Over the last week we’ve been looking informally at symmetry. The topic came up because we were studying counting with symmetry in Art of Problem Solving’s “Introduction to Counting and Probability” book. Questions such as “how many different ways can 5 people sit around a table, if ways that differ only by rotation are considered the same?” let do some nice discussions, but the slightly different question: “how many different ways can 4 keys be put on a key chain, if ways that differ only by rotation and flips are considered the same?” was a little more challenging to talk about. Wanting to talk about that second question in a little more depth led to the fun diversion into symmetry that we’ve been doing this week.

We started with symmetries of simple polygons and moved on to the symmetries of a cube yesterday. That jump was much more difficult than I expected. We talked a little bit about cubes in the morning, they boys thought more about it during the day, and we had this nice conversation last night when I got home from work:

Today I wanted to move on to symmetries of an octohedron and got a nice surprise when they boys remembered looking at octohedron’s with our Zometool set earlier this summer.

AVAILABLE DATA >>
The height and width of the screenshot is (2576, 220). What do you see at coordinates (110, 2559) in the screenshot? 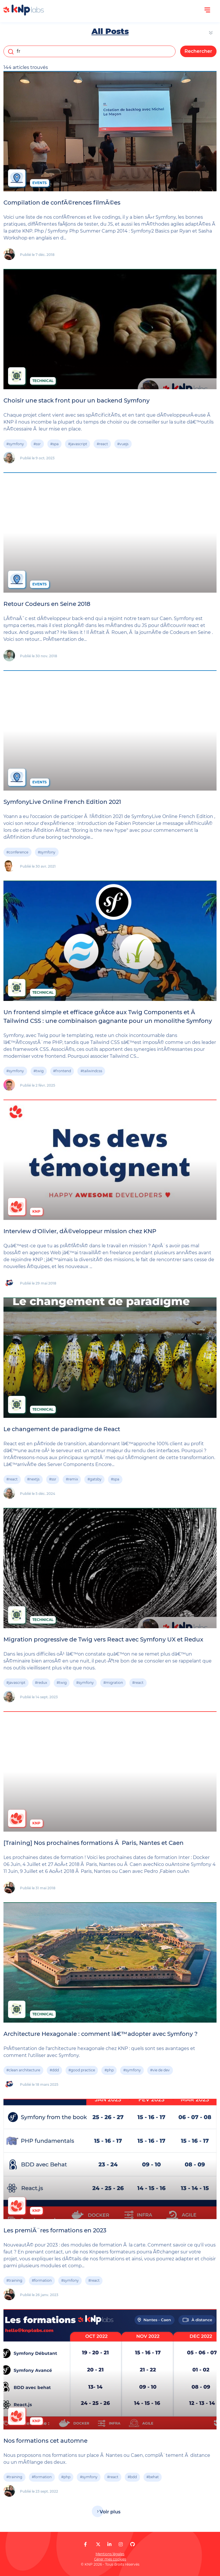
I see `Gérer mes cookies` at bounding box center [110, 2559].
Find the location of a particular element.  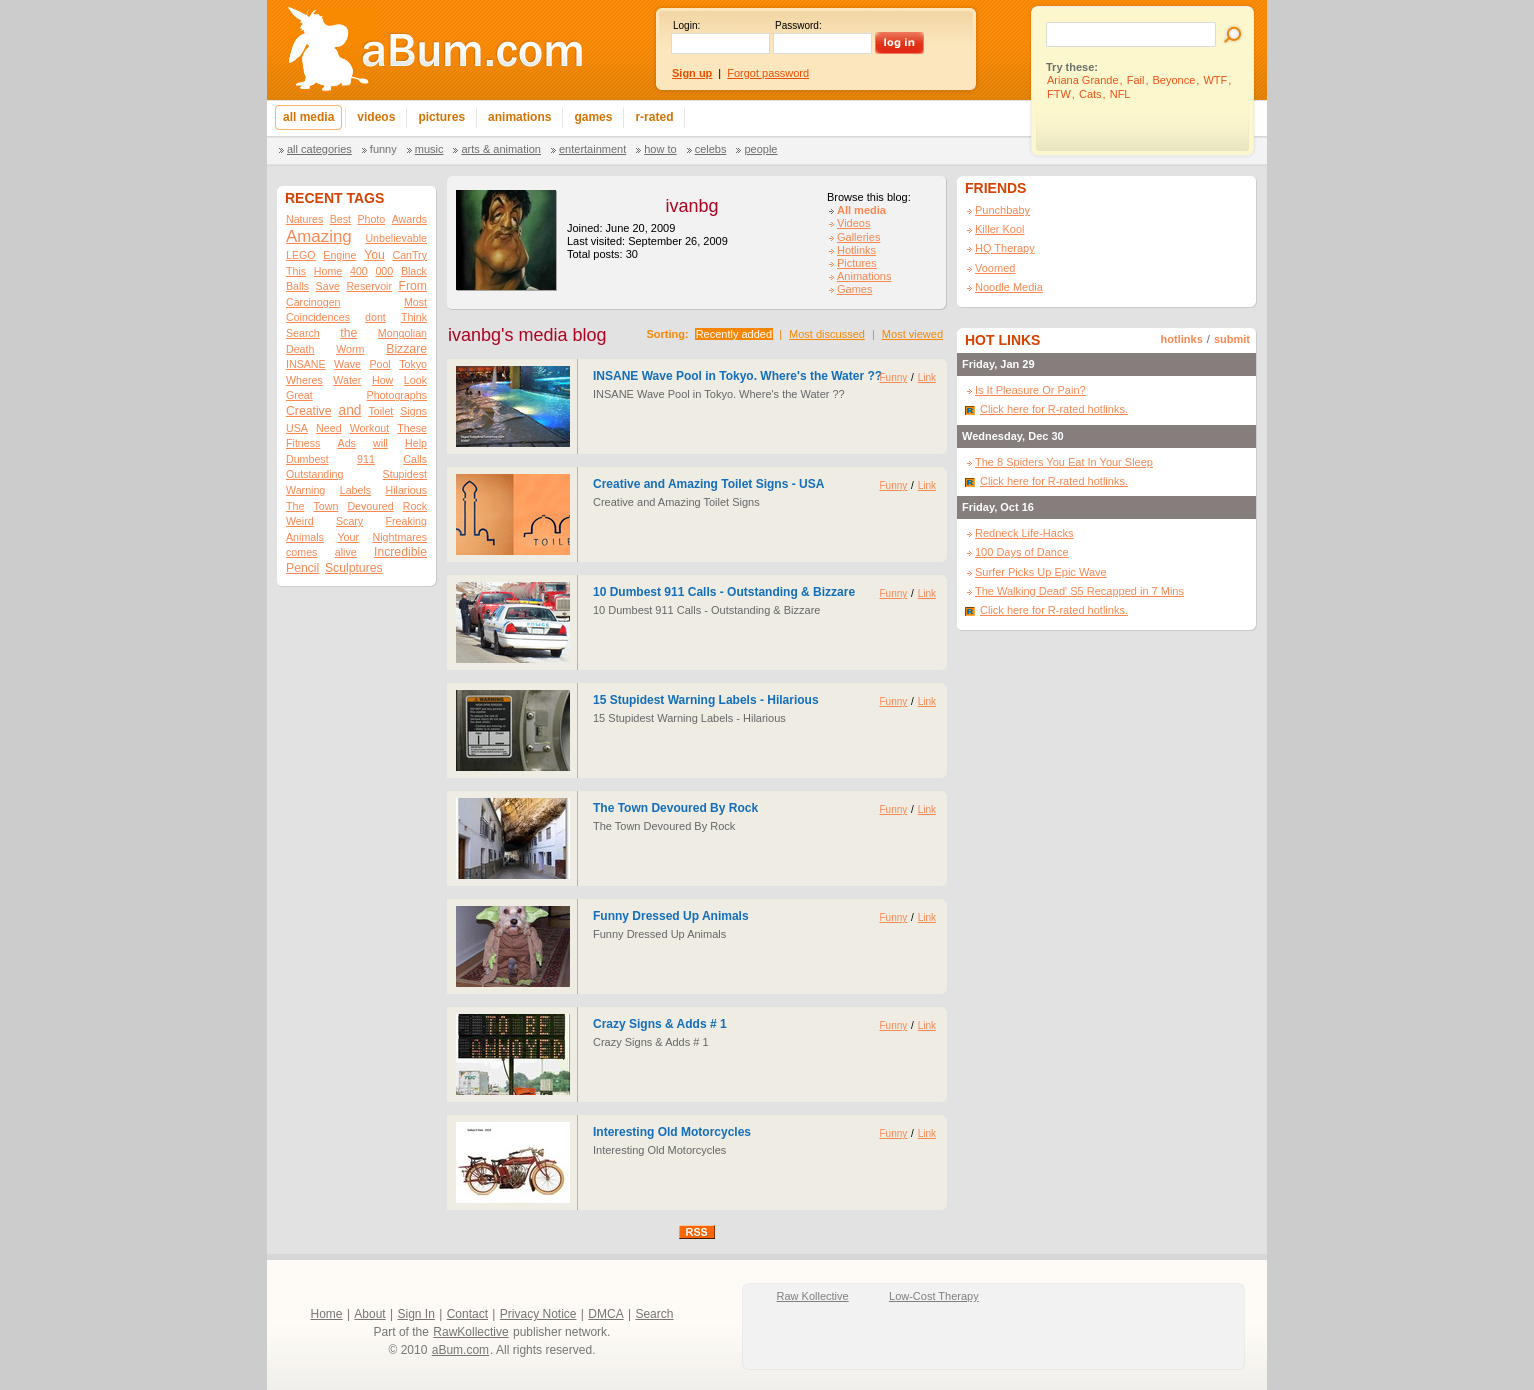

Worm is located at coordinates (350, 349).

DIRECTIVE >>
Set down, word for word, everything in the post on symmetry from "We started with" down to "earlier this summer.".

RIGHT ANSWER >>
We started with symmetries of simple polygons and moved on to the symmetries of a cube yesterday. That jump was much more difficult than I expected. We talked a little bit about cubes in the morning, they boys thought more about it during the day, and we had this nice conversation last night when I got home from work:

Today I wanted to move on to symmetries of an octohedron and got a nice surprise when they boys remembered looking at octohedron’s with our Zometool set earlier this summer.